Excerpts from a dataset:
--- START ---

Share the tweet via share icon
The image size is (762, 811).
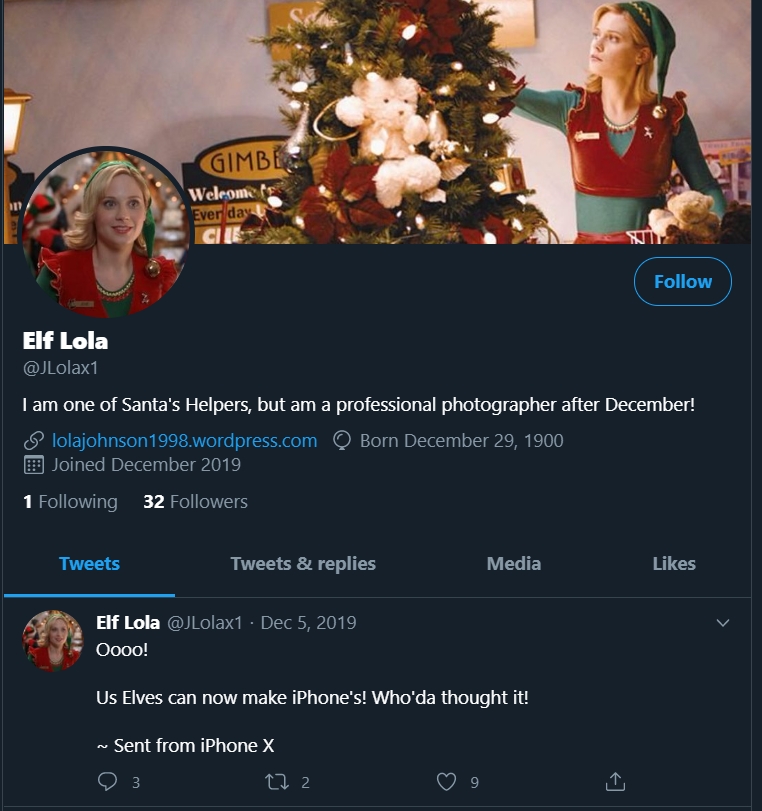tap(616, 782)
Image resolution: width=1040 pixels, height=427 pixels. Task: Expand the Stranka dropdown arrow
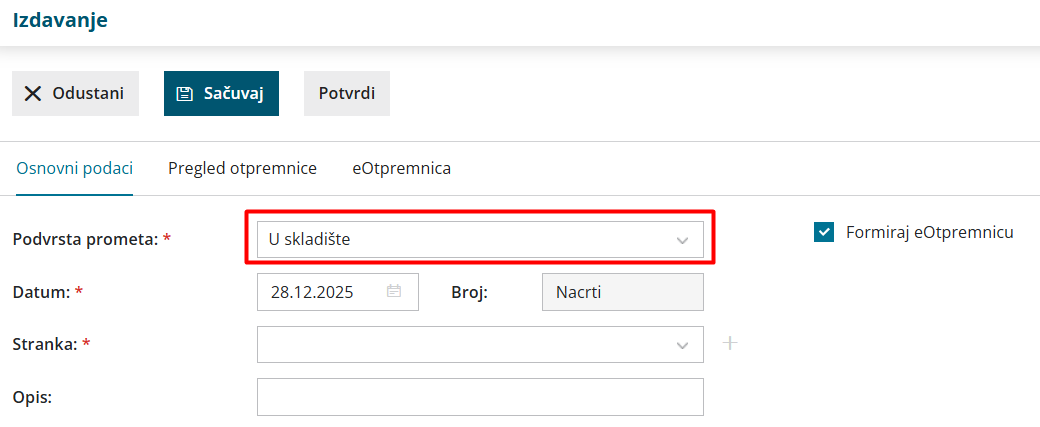click(683, 344)
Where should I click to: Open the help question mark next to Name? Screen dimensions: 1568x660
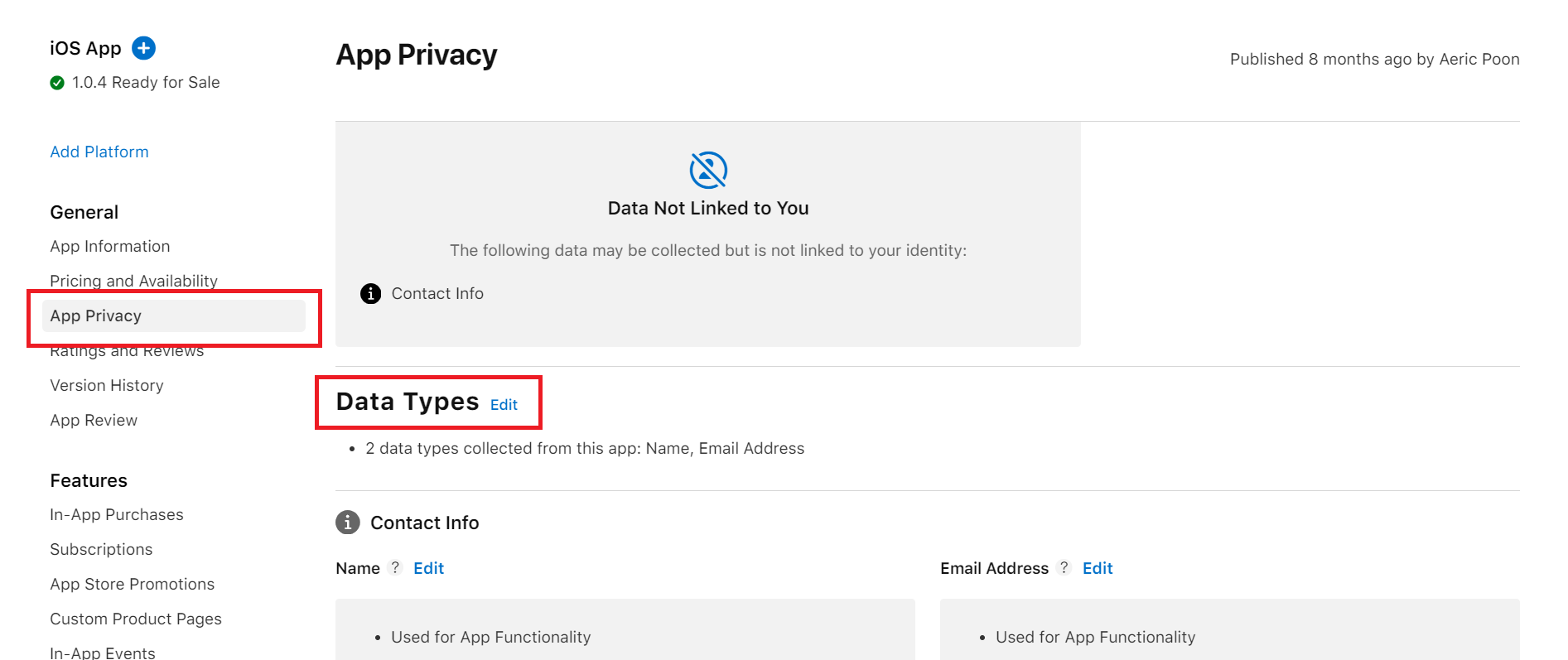(x=396, y=568)
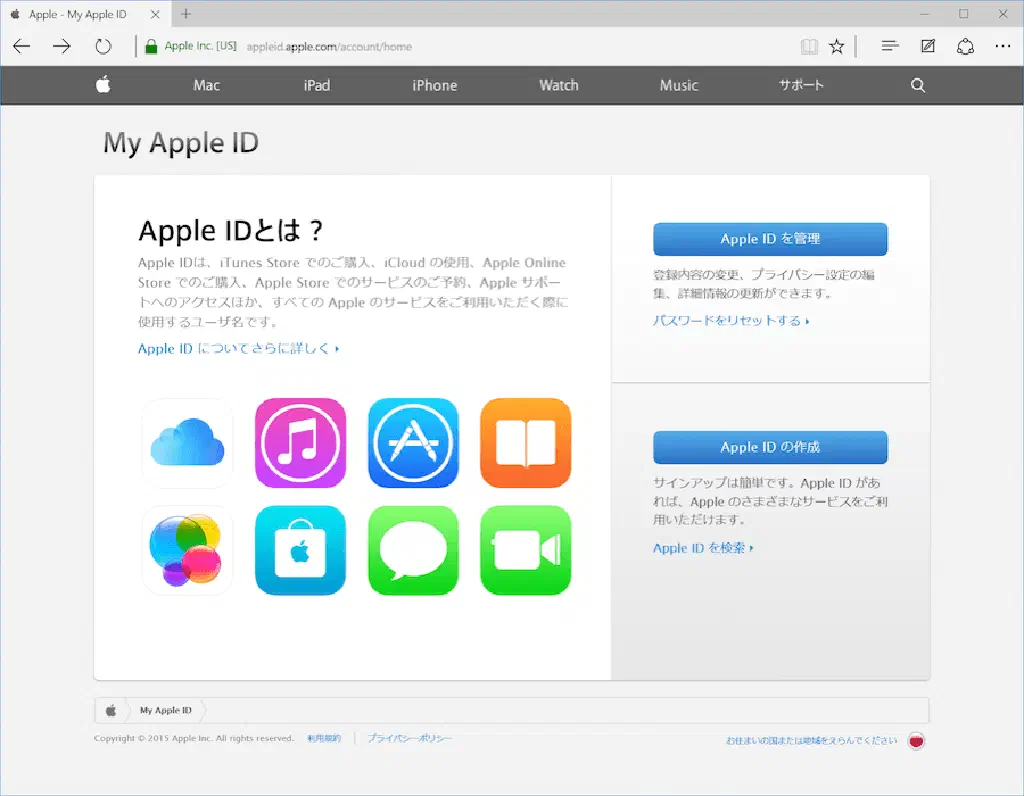Click the Apple Store shopping bag icon
This screenshot has width=1024, height=796.
300,550
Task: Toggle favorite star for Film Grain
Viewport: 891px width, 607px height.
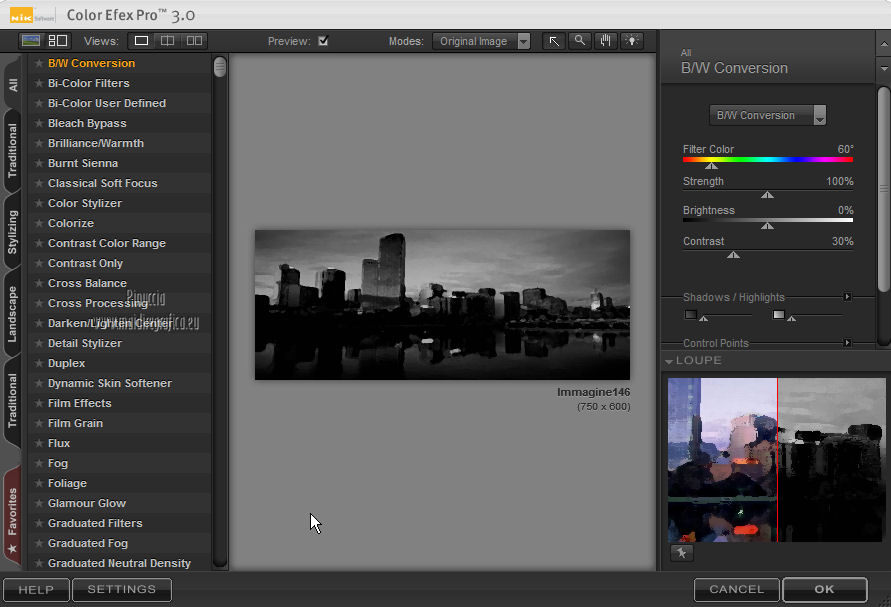Action: (39, 423)
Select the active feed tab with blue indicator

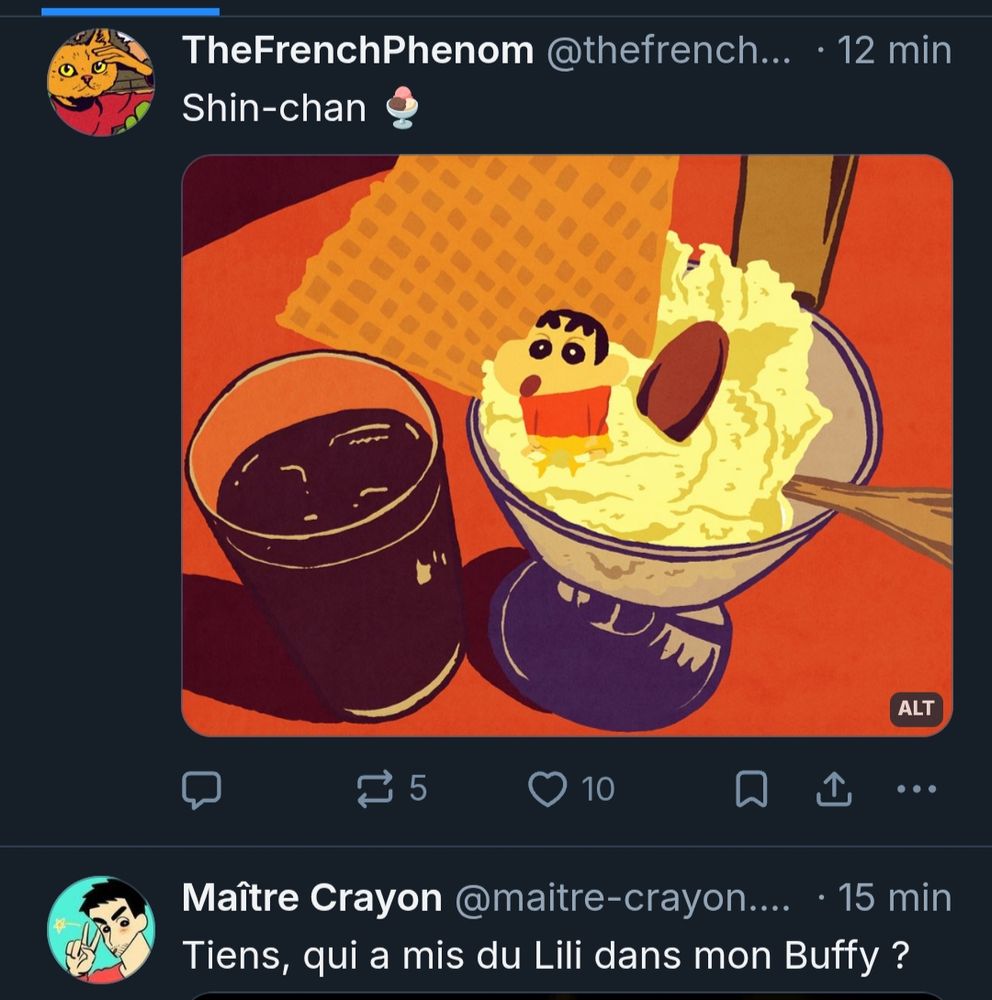coord(130,8)
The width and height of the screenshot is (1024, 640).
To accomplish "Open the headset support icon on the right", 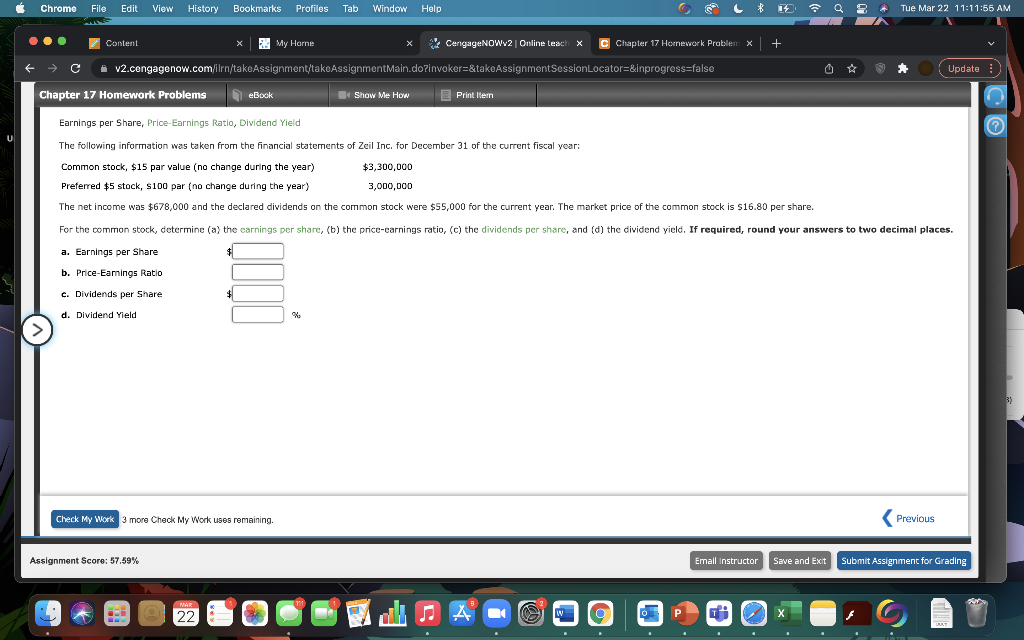I will [994, 96].
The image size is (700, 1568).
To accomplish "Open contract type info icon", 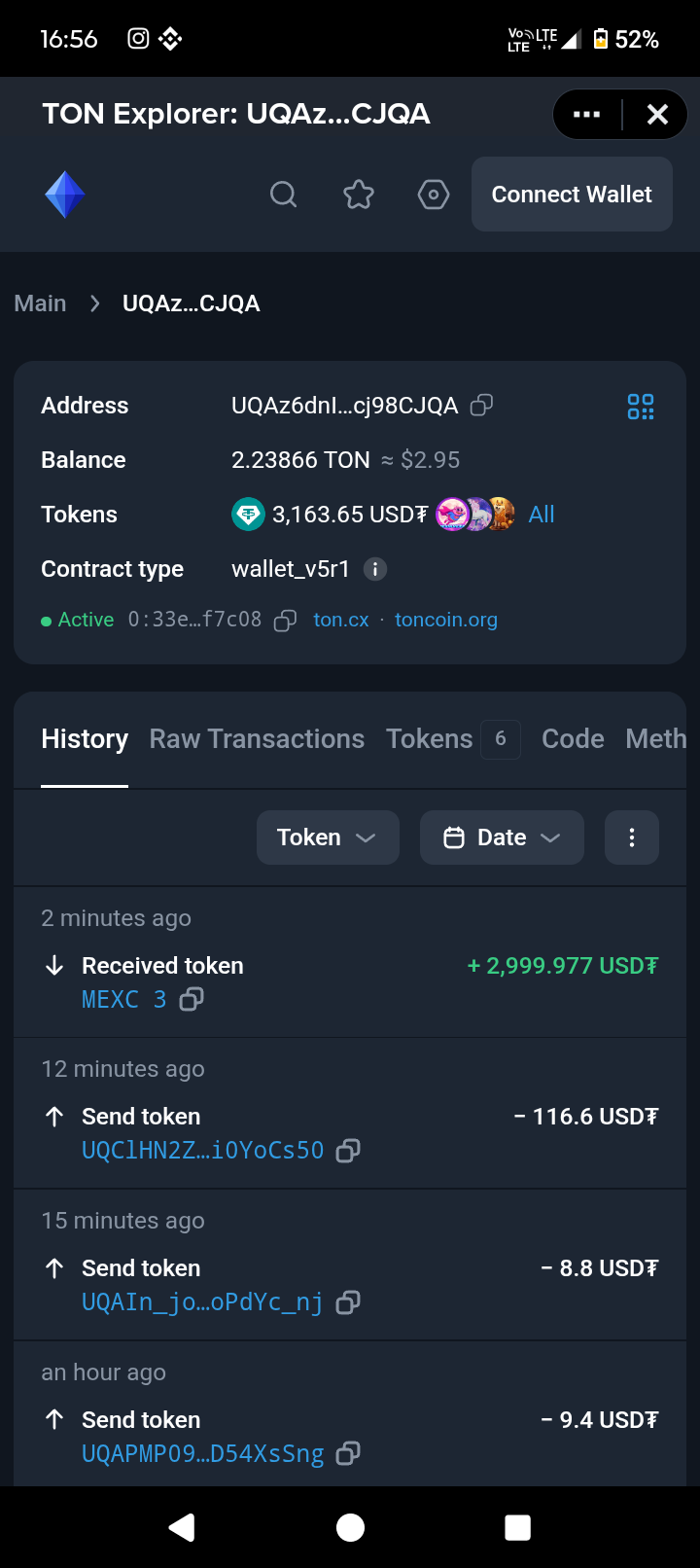I will point(375,569).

--- END ---

• _Task directions_: Word for word and without pictures, please write out only the lines from the start of the entries through the line containing "The width and", both included.

• _Expected answer_:
Share the tweet via share icon
The image size is (762, 811).
tap(616, 782)
Image resolution: width=1040 pixels, height=427 pixels. Task: Expand the Stranka dropdown arrow
click(683, 344)
Where should I click to: Open the help question mark next to Name? Screen dimensions: 1568x660
(x=396, y=568)
Click the Apple Store shopping bag icon
This screenshot has width=1024, height=796.
300,550
Task: Toggle favorite star for Film Grain
Viewport: 891px width, 607px height.
Action: (39, 423)
Select the active feed tab with blue indicator

coord(130,8)
The width and height of the screenshot is (1024, 640).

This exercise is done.